#### Description of the task:
Exactly as written, copy the lines that run from the start of the data below to the line containing "Given: Click the", both ends included.

(Stored items)

Start of Block

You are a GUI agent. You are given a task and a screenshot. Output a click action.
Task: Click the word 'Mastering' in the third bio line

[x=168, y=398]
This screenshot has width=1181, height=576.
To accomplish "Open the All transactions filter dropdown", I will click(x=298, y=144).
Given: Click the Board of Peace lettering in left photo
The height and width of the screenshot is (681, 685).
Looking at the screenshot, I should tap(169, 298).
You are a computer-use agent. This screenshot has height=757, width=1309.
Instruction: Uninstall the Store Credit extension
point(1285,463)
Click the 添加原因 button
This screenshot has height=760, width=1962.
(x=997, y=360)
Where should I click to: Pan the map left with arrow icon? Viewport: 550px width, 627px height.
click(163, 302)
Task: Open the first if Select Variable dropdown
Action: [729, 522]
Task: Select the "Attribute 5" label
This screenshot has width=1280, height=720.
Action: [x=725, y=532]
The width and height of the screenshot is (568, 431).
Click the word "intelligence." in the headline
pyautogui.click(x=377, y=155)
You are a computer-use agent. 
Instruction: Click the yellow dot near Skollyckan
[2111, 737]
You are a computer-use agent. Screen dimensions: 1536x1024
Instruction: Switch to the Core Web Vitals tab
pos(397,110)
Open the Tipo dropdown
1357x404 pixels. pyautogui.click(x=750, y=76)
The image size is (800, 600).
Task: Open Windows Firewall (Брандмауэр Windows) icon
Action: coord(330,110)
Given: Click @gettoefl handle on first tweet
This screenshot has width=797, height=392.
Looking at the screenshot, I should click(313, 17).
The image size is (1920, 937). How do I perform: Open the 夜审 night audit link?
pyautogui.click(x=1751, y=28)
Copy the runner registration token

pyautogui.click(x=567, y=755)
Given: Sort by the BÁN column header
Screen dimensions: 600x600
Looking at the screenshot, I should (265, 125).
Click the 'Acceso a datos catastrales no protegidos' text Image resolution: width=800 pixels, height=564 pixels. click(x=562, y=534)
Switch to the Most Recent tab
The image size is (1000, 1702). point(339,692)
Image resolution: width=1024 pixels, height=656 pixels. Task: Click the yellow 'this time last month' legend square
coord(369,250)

End of Block

#### Final answer:
You are a GUI agent. You are given a task and a screenshot. Output a click action.
Task: Click the word 'Mastering' in the third bio line

[x=168, y=398]
This screenshot has width=1181, height=576.
To accomplish "Open the All transactions filter dropdown", I will click(x=298, y=144).
Given: Click the Board of Peace lettering in left photo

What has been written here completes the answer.